§ What you have to do:
The records below should be set down in full, please, without any change.

-- Data provided follows --

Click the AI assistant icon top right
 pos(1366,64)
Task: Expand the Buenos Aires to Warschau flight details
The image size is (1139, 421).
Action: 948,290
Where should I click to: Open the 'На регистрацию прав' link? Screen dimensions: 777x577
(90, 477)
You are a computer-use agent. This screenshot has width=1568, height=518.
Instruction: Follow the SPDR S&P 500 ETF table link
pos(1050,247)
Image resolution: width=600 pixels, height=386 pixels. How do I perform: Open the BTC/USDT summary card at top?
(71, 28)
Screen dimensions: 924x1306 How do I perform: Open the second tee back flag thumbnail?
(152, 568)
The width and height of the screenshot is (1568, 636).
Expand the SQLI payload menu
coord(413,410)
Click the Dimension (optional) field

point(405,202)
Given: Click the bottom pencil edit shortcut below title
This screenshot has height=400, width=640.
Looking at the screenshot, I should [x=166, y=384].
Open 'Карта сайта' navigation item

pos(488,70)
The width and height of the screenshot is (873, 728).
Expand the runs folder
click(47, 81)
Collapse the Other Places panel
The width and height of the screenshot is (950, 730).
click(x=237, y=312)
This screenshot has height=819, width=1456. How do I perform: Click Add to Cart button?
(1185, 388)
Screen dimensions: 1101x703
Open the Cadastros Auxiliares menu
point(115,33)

-- Data provided concluded --

§ Your response:
Click the AI assistant icon top right
 pos(1366,64)
Task: Expand the Buenos Aires to Warschau flight details
The image size is (1139, 421).
Action: 948,290
Where should I click to: Open the 'На регистрацию прав' link? Screen dimensions: 777x577
(90, 477)
You are a computer-use agent. This screenshot has width=1568, height=518.
Instruction: Follow the SPDR S&P 500 ETF table link
pos(1050,247)
Image resolution: width=600 pixels, height=386 pixels. How do I perform: Open the BTC/USDT summary card at top?
(71, 28)
Screen dimensions: 924x1306 How do I perform: Open the second tee back flag thumbnail?
(152, 568)
The width and height of the screenshot is (1568, 636).
Expand the SQLI payload menu
coord(413,410)
Click the Dimension (optional) field

point(405,202)
Given: Click the bottom pencil edit shortcut below title
This screenshot has height=400, width=640.
Looking at the screenshot, I should [x=166, y=384].
Open 'Карта сайта' navigation item

pos(488,70)
The width and height of the screenshot is (873, 728).
Expand the runs folder
click(47, 81)
Collapse the Other Places panel
The width and height of the screenshot is (950, 730).
click(x=237, y=312)
This screenshot has height=819, width=1456. How do I perform: Click Add to Cart button?
(1185, 388)
Screen dimensions: 1101x703
Open the Cadastros Auxiliares menu
point(115,33)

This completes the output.